Das liege eben am Bodencharakter, betont Hanspeter Gisler, «im Prinzip zwei Terroirs, denn unser Hof befindet sich an einer Rheinkante». Das lässt sich in der überbauten Landschaft zwar nicht einleuchtend feststellen, doch der Rhein mäandrierte einst und führte allerhand «Material aus der Surselva, vom Flimser Bergsturz und aus dem Hinterrheintal» mit. Die Mineralität dieser Böden sei deshalb vielschichtig. «Manchmal glitzert es so im Boden», weiss Gabriela.

So ist es keine Überraschung, dass Gislers Churer Spargeln gefragt sind. Über gut sechs Hektaren erstreckt sich die Anbaufläche. Absatzprobleme mit ihren «Terroir-Gewürzspargeln» kennen Gislers nicht, allein ein Viertel «geht über den Hofladen», so Gabriela. «Wir könnten bis ins Tessin liefern, aber wir liefern gar nicht, denn wir schätzen den direkten Kontakt zu den Kunden, und wir haben eine grosse Stammkundschaft.» So muss, wer Gislers Spargeln geniessen möchte, eben persönlich antraben – sogar Starköche holen ihre Spargeln selber ab. Oder man besucht den Churer Wochenmarkt. 

Gislers Spargelrezept

Cecile Gislers Spargelrezept

  • 1 kg à 12-14 Spargeln, normale Länge.
  • 1 Liter Wasser, 1 kleiner TL Salz, 1 kleiner TL Zucker, eine Prise Schwarzer Pfeffer – keine Butter, kein Zitronensaft.
  • Wasser aufkochen, Spargeln hineingeben; sie sollen nicht verschnürt sein, sondern frei schwimmen.
  • Aufkochen, dann 12 bis 15 Minuten richtig durchkochen; Garprobe mit dem Messer wie bei Kartoffeln. 
  • Topf mit den Spargeln drin und dem Deckel drauf beiseitestellen. Cecile Gisler: «So werden die Spargeln crèmig und nicht faserig-glasig.»
  • Nach 7 bis 8 Stunden den Topf in den Kühlschrank stellen – die Spargeln immer im Sud.

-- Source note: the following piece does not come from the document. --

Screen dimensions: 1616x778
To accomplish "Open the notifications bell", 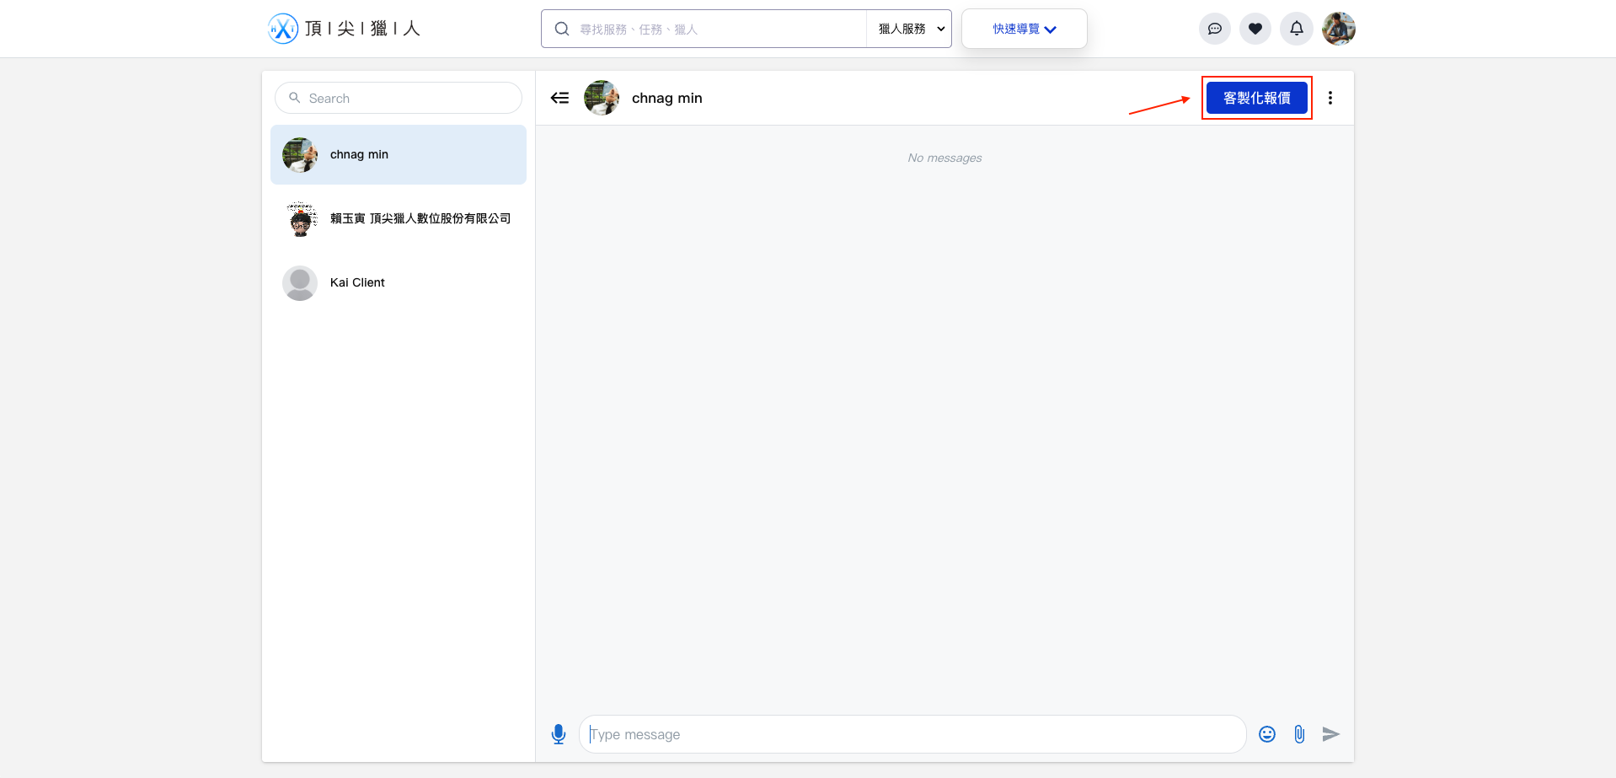I will [1296, 29].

Zubereiten: Im gleichen Wasser erwärmen. Mit dem Sud kann man eine Suppe kochen.

Anrichten: Mit brauner Butter oder Vinaigrette, Alpkäse, Salzkartoffeln, Rohschinken.

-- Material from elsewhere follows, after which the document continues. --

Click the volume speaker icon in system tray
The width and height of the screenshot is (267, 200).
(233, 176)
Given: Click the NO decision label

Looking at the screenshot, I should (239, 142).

Als Getränk empfehlen Gislers eine Art Ritual: Vor dem ersten Spargelbissen ein Glas Wasser, zum Essen wenig Weisswein, eher herb und trocken als süsslich, nach dem Essen wieder ein Glas Wasser. Cecile Gisler: «Spargeln lösen Harnsäure, die soll man ausschwemmen. Aber Wein hat auch Säure, deshalb trinken wir lieber Wasser.»